## DATA FOR REVIEW
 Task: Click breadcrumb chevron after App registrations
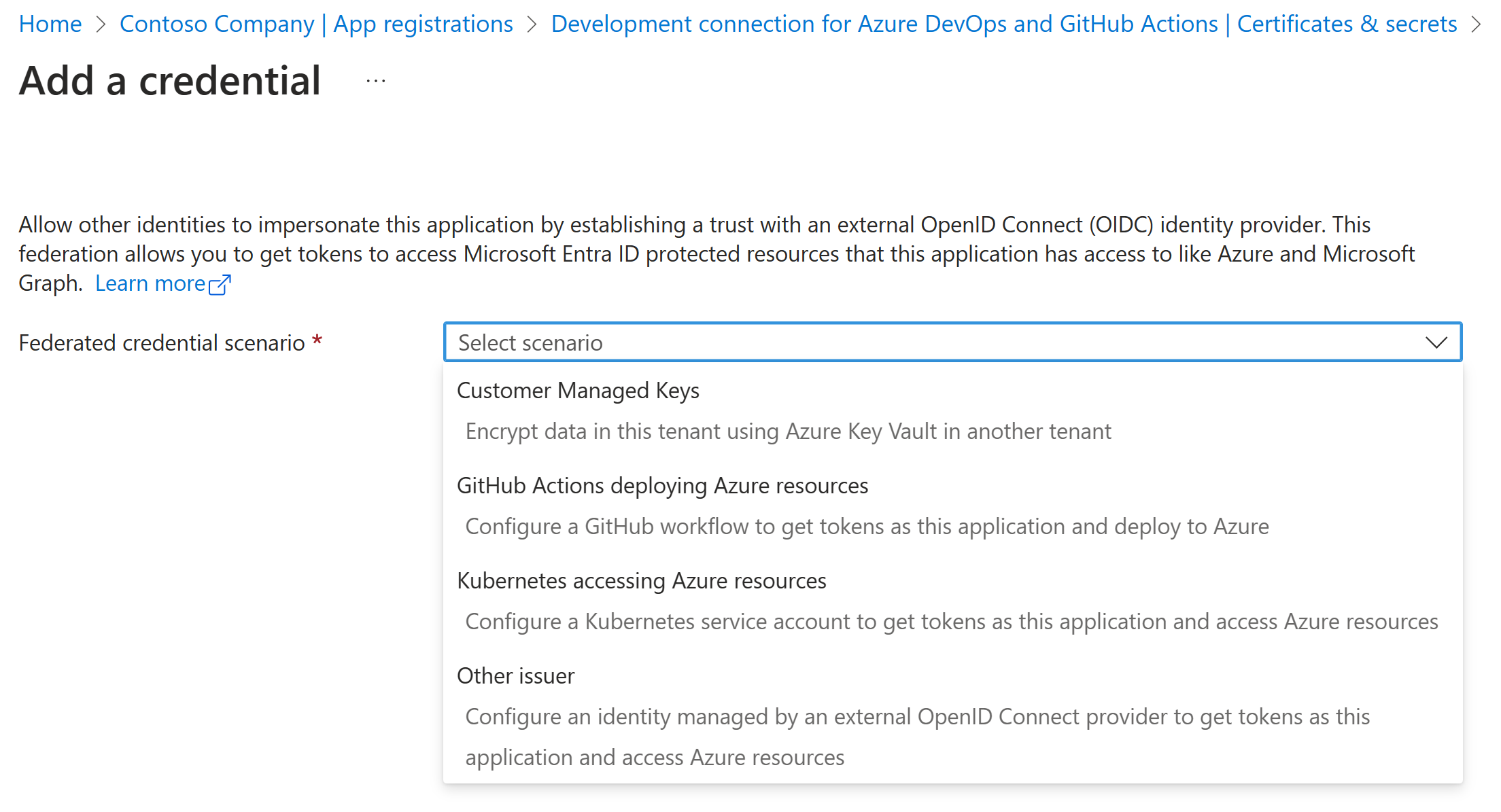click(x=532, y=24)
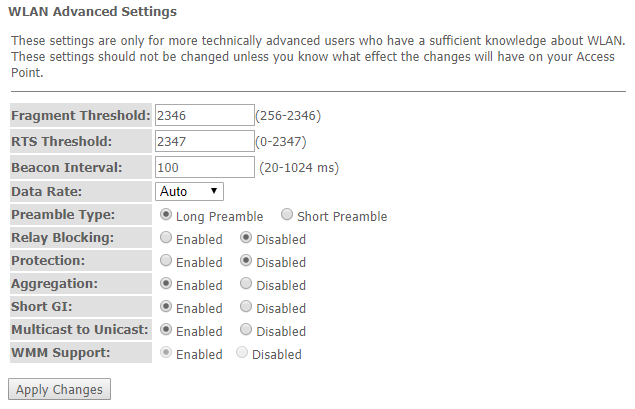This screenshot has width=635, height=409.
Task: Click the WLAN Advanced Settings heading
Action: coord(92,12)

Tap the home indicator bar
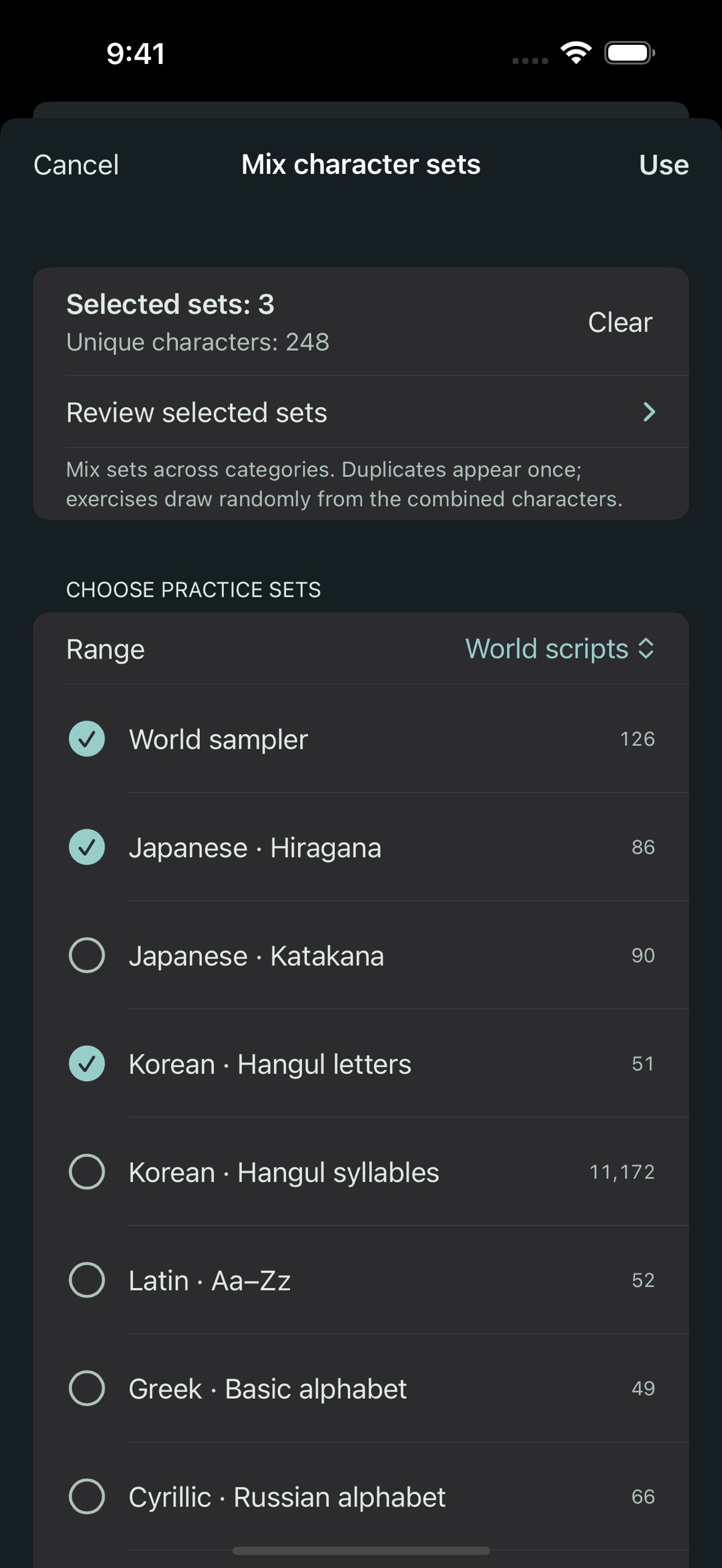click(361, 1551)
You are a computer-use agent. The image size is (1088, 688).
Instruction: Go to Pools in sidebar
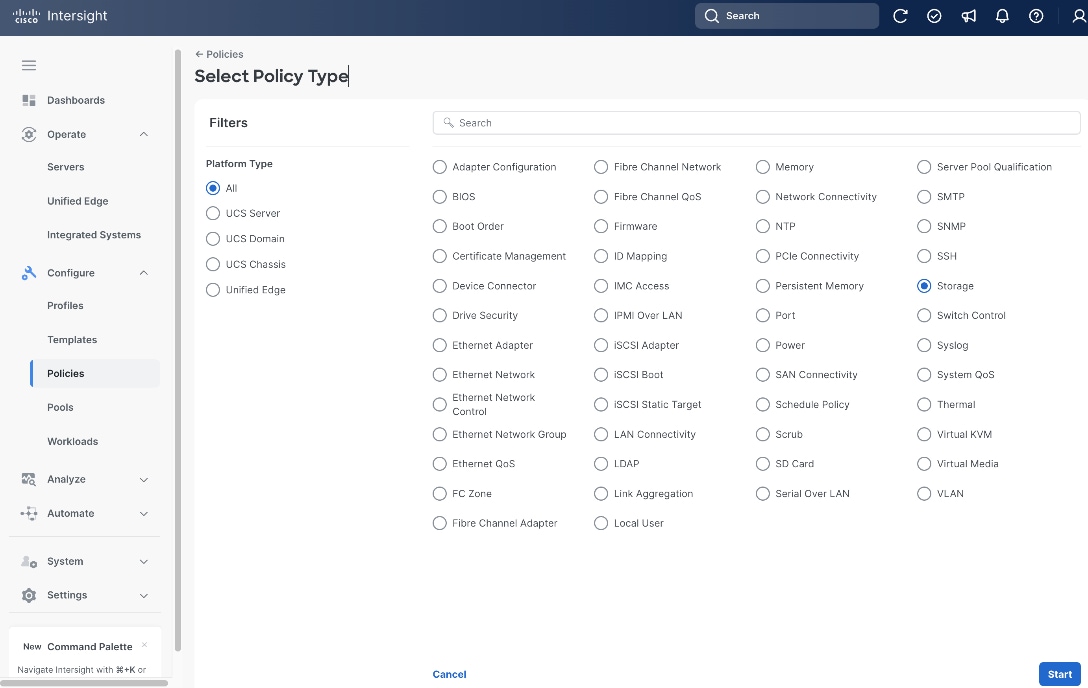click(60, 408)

## ABOUT THIS EXERCISE
Starting at the line that holds "You are a computer-use", retype every line through the end of the data, both ends included. Pictures stay out of the copy.

## RESULT
You are a computer-use agent. The image size is (1088, 688).
Instruction: Go to Pools in sidebar
click(60, 408)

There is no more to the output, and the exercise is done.